↓↓↓

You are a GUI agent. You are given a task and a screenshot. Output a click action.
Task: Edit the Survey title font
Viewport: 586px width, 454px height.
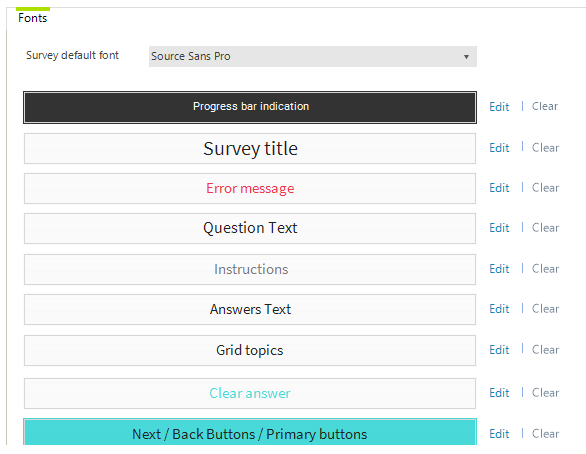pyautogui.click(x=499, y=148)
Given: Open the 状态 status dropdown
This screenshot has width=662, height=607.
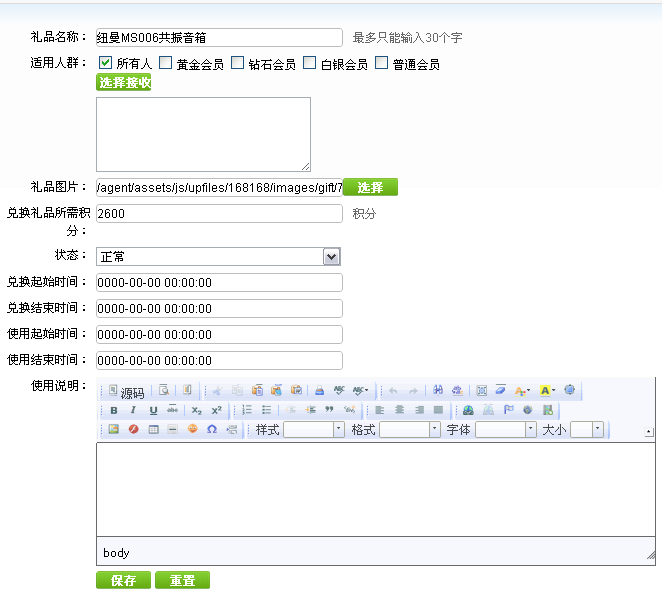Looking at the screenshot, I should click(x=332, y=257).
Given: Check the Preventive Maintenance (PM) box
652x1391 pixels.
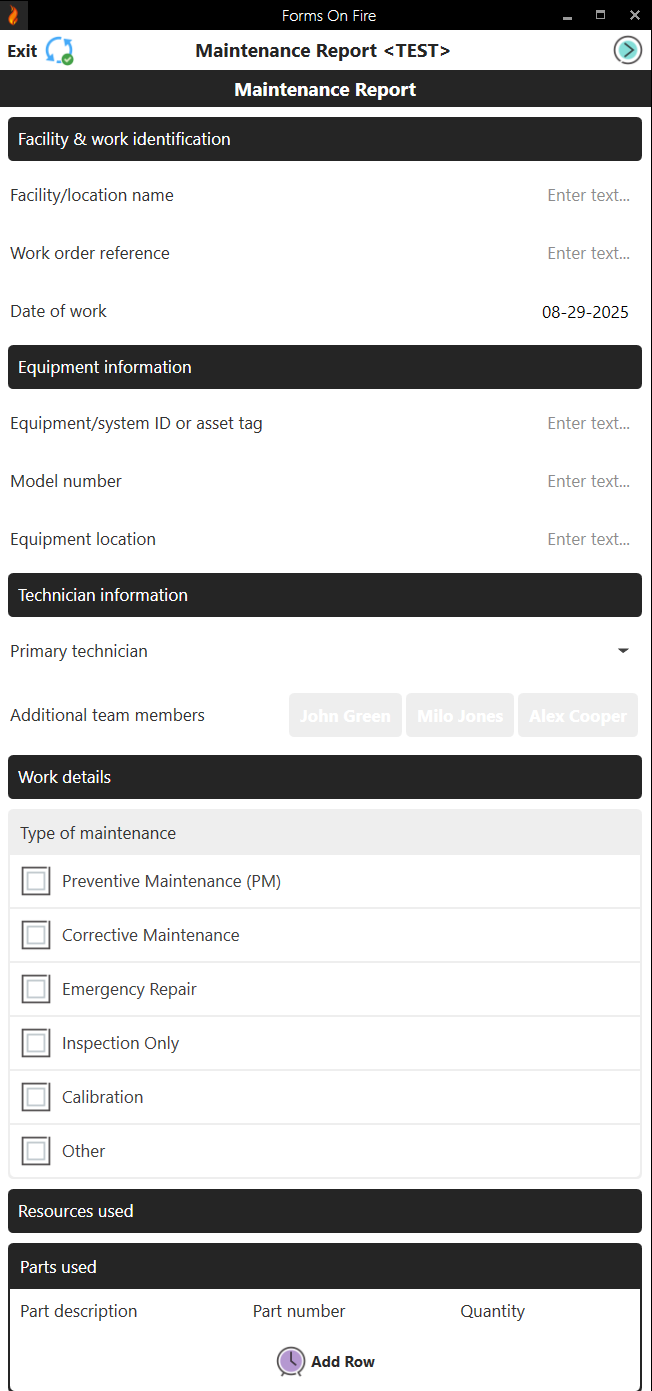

↑↑↑
↓↓↓

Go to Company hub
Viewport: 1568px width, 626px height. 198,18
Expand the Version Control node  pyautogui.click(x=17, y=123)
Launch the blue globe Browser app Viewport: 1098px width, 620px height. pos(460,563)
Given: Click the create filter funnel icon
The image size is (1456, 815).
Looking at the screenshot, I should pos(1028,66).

↑↑↑

→ Exercise instructions
Set down, exactly as they stand above, the lines starting with the line with "Given: Check the" and going on through the line with "652x1391 pixels.", and no others.

→ Answer
Given: Check the Preventive Maintenance (PM) box
652x1391 pixels.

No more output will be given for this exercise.